IV. AN ADAPTIVE RING-BASED INDEX (ARI) SCHEME

We now propose an Adaptive Ring-Based Index (ARI) scheme. We present the motivations of this scheme, and then describe the operations of index querying/updating, failure management, and adaptive ring reconfiguration in detail. The index-based data dissemination as similar problem that of locating contents in the peer-to-peer systems such as Chord [10], Pastry [11], Tapestry [12], CAN [13], etc. In these systems, each node will be assigned a numerical or a d-dimensional identifier, and it has its own responsible for owning pointers to objects (e.g., files), whose identifiers map to the node’s identifier or region. The set of object in these nodes will be altered as some nodes may join or may leave the system. When compared with these systems, sensor networks have their unique properties. For example, sensor nodes do not have unique id, but they can know their own locations using GPS. Also, nodes may fail and are constrained in energy supply. Consequently, one challenge of implementing the index-based data dissemination is how to distribute, update, maintain and query the indices in the network, such that the following requirements are also should be satisfied: • Fault tolerance: Sensor may fail on many issues, it should

not depend on a single node to maintain an index. Techniques should be employed to achieve a certain level of fault tolerance by replacing the failed node. • Load balance: Some time index nodes may become

overloaded. The indexing scheme should remove the overloaded index nodes and add some lightly-loaded index nodes in the grid, so the load is balanced with the other nodes.

• Efficiency: The scheme should not use too much overhead since bandwidth and energy are limited resources in a sensor network.
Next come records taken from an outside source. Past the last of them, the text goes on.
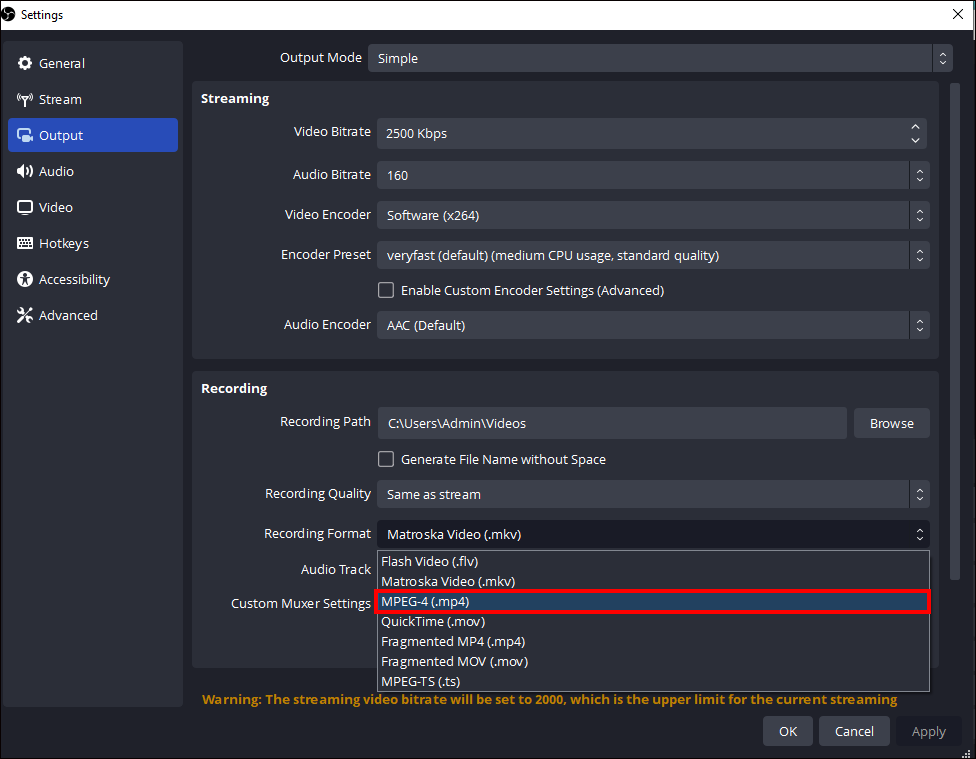Click the Browse button for recording path

coord(891,423)
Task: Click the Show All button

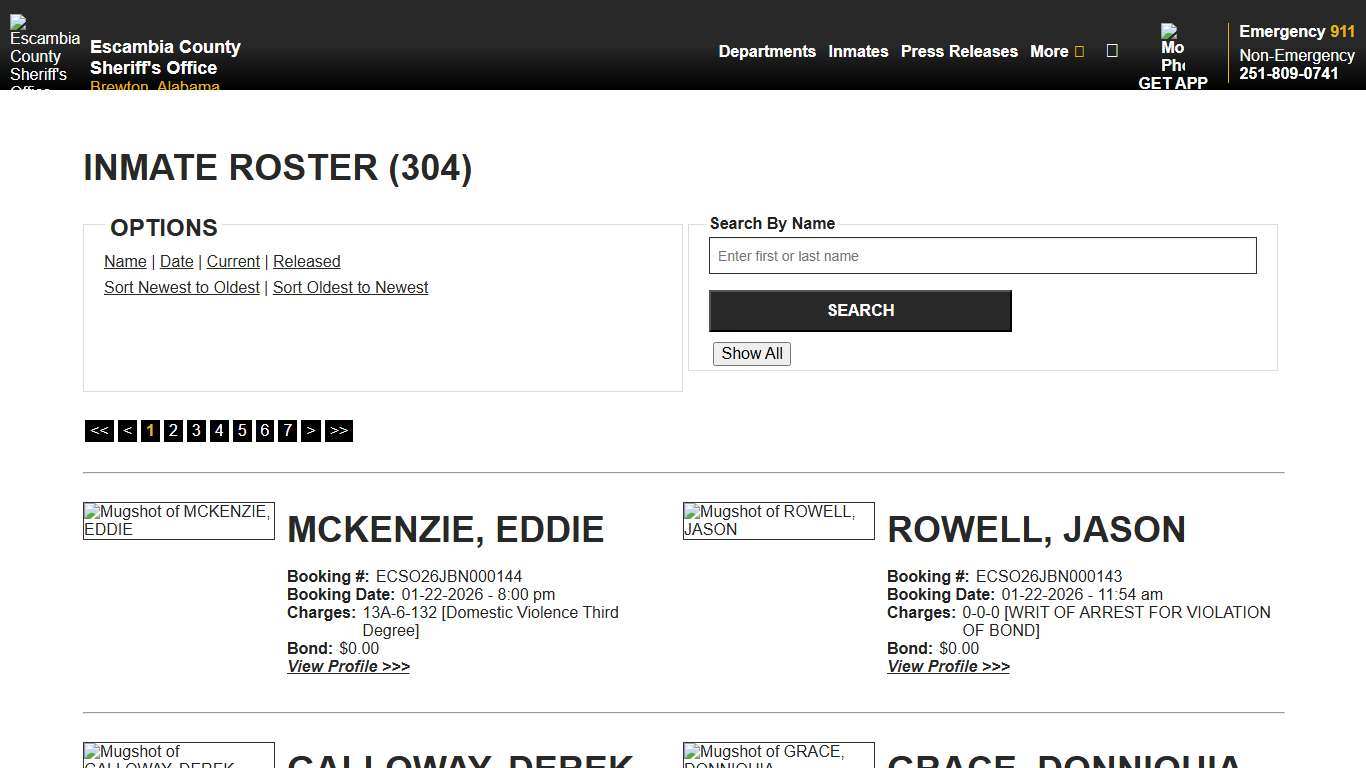Action: (x=751, y=353)
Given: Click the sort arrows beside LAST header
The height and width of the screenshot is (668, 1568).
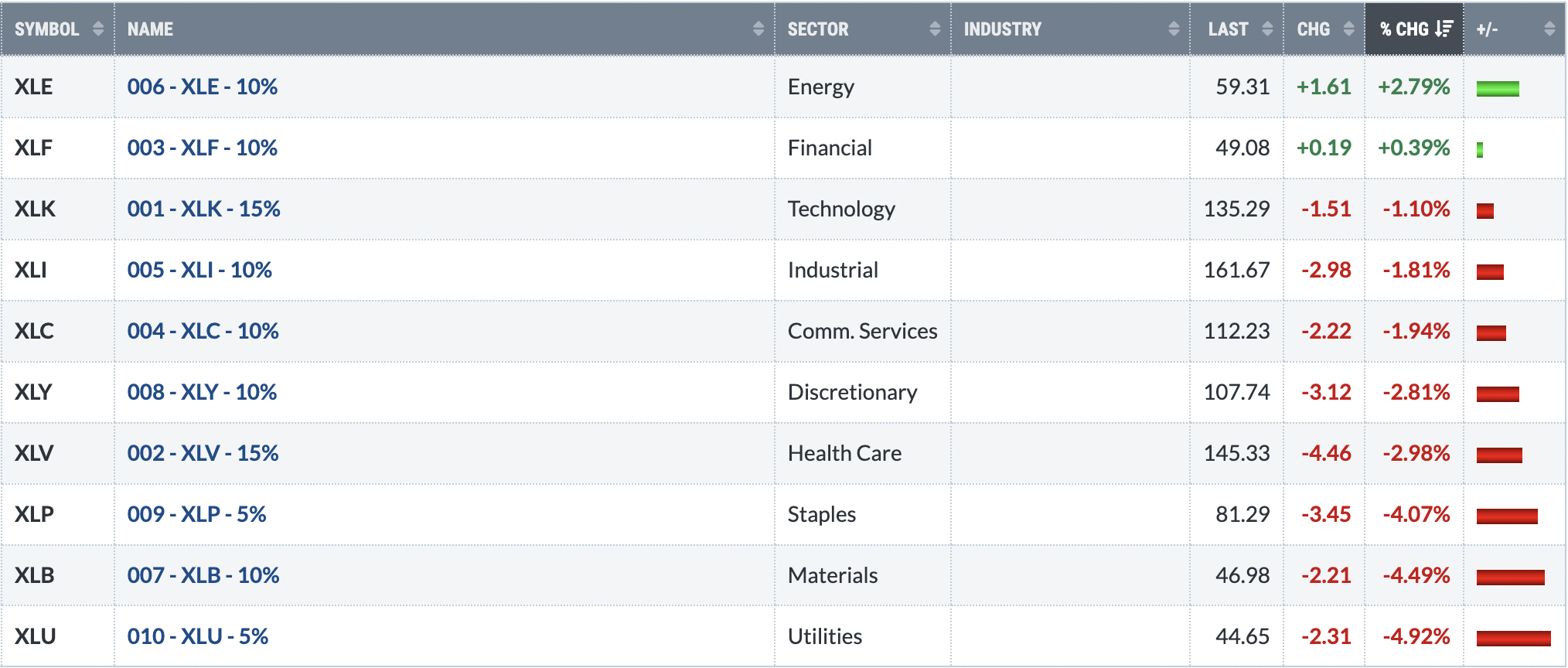Looking at the screenshot, I should tap(1267, 29).

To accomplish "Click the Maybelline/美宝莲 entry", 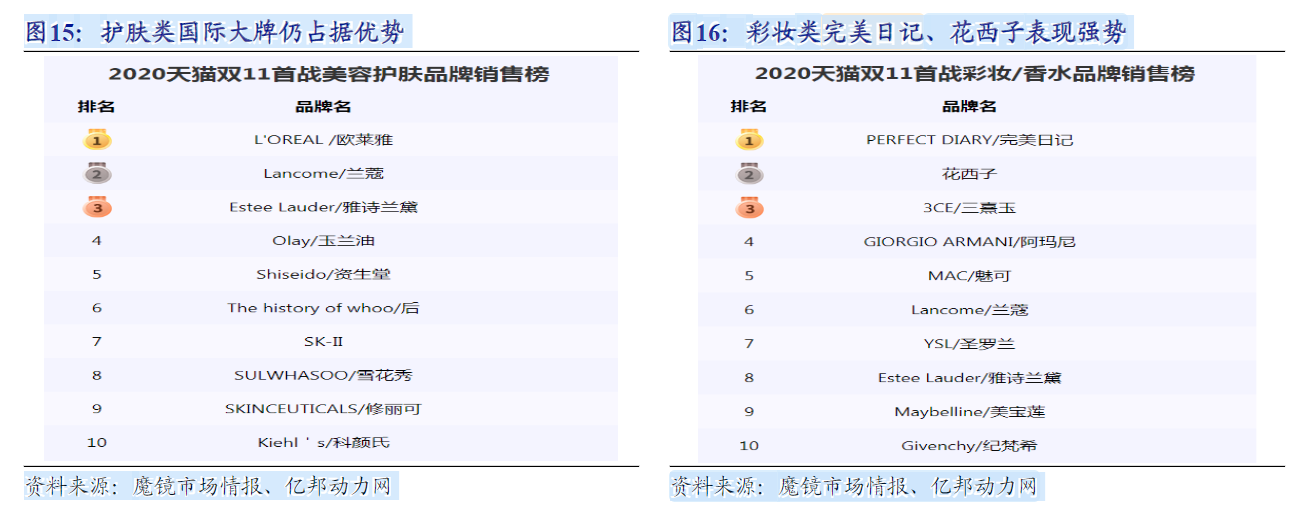I will point(969,412).
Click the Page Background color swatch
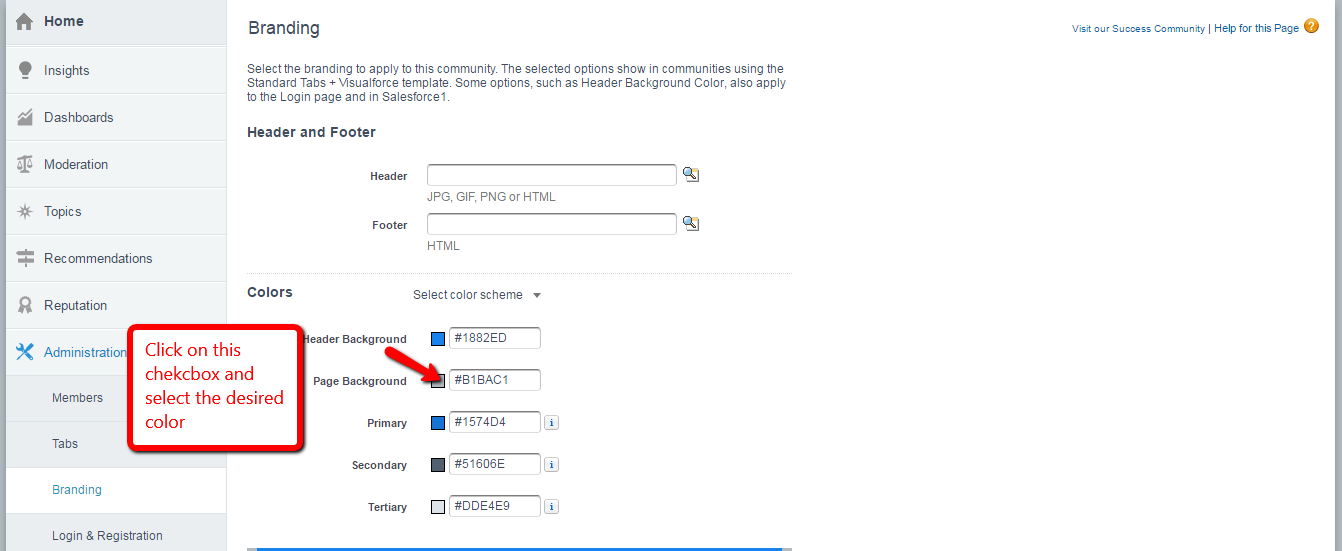The width and height of the screenshot is (1342, 551). point(438,381)
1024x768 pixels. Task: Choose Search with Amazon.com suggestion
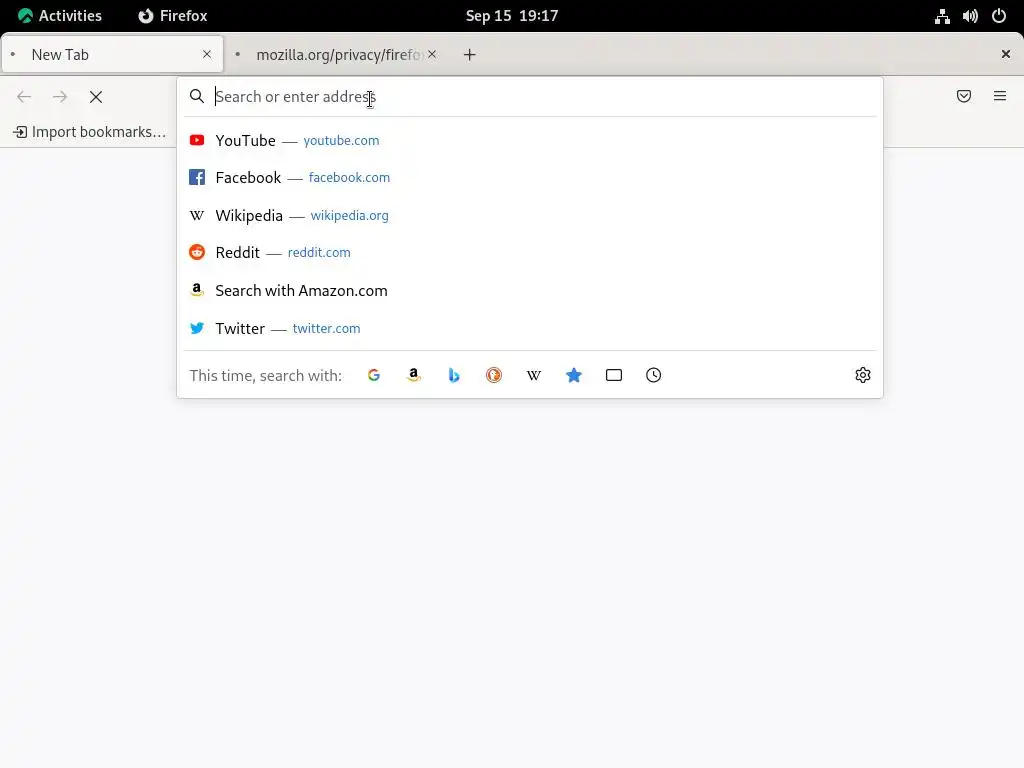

A scheme can be derived directly from the basic DCS scheme. In this scheme, the index nodes for a target in the region are the nodes which form the smaller region surrounding the location calculated. However, the index nodes cannot be moved to the other node until the node is failed, and all queries and index updates for the target are processed by these nodes only. Hence, the index nodes may become overloaded soon and reduces efficiently, especially when the query rate or the index update rate for the target is very high this happens when a node fails in the region. Also, since the index nodes for an event type are

close to each other, the scheme cannot tolerate failures, which may destroy all the index nodes for an event type. A scheme similar to the structured replication DCS (SR-DCS) [6] or the resilient DCS (R-DCS) can be used to tolerate clustering failures. In these schemes, the whole detected region is divided into several sub regions, and there will be one index node in each sub region. Using these schemes, the index nodes in some of the sub region can still be overloaded if the number of queries issued from that sub region is very high which causes more than limited. In addition, a query may be routed through several levels of index nodes before reaching the valid index node. Tree-based approach, which is already applied in peer-to-peer networks, may also be used in sensor networks. However, this scheme may introduce significant maintenance overhead. For example, the failure of the root or some neighboring nodes in the tree may cause the tree to be reconfigured which causes the change in the tree. Which makes the entire tree to reconfigure and more energy is required. Furthermore, the nodes should be aware of the addition, removal and migration of index nodes. Thus, it is a challenge to design index-based schemes to satisfy the fault tolerance, load balance and efficiency requirements. I. The ARI Scheme

The ARI scheme is based on the structure of ring pattern, which includes the index nodes for the targets of the same type, and the forwarding nodes that connect the index nodes and the other nodes. The basic modules in the ARI scheme are ring initialization; index querying, index updating, node failure management and ring reconfiguration.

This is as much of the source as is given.